§ What to do
Beginning with the line that holds "Given: Click the MPPT7515 model header cell" and ending with the last line below, repeat each line exactly, leaving any pictures out.

§ Raw data
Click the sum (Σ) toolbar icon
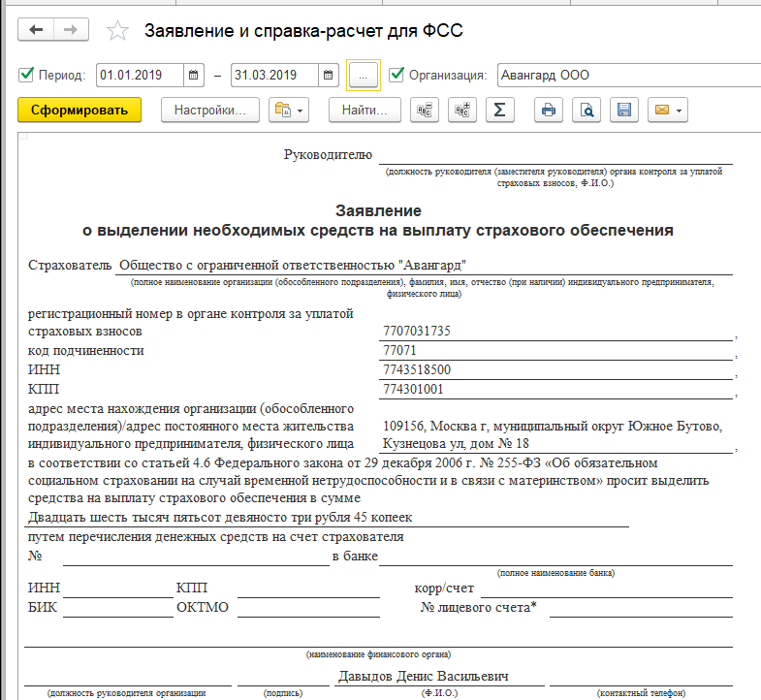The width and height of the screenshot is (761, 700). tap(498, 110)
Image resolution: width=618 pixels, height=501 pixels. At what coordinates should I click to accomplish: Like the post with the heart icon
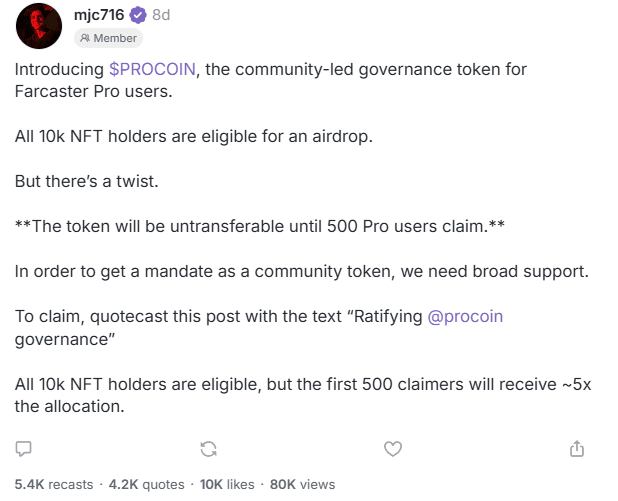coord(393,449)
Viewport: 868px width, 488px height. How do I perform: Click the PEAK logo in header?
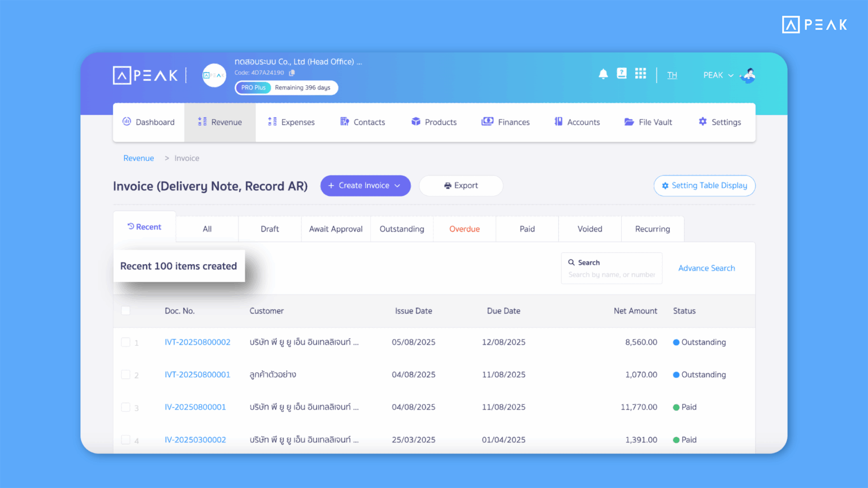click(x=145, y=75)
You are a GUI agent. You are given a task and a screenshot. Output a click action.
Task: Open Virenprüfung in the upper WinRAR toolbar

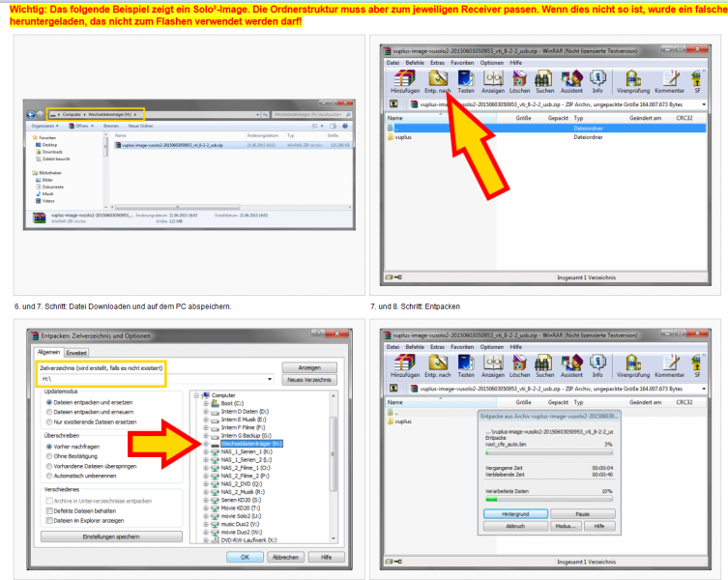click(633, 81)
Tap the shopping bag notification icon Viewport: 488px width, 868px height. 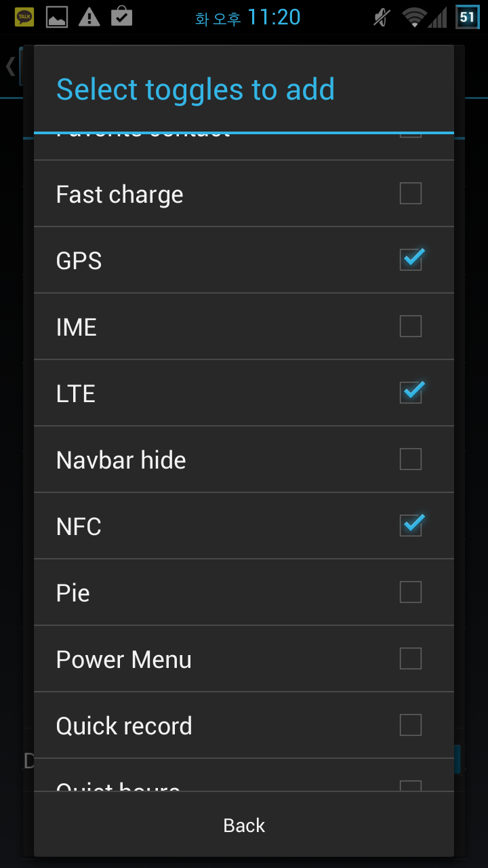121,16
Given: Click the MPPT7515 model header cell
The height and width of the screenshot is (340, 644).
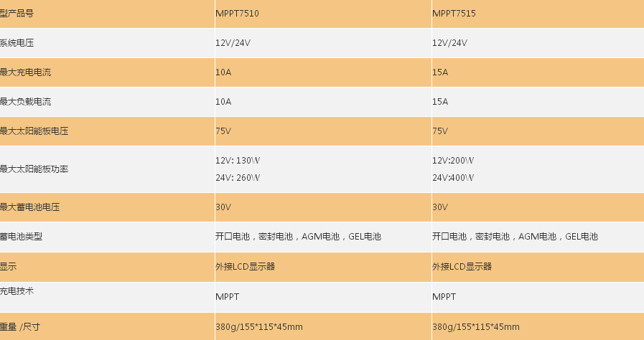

§ Answer for the task
Given: Click the MPPT7515 model header cell
The height and width of the screenshot is (340, 644).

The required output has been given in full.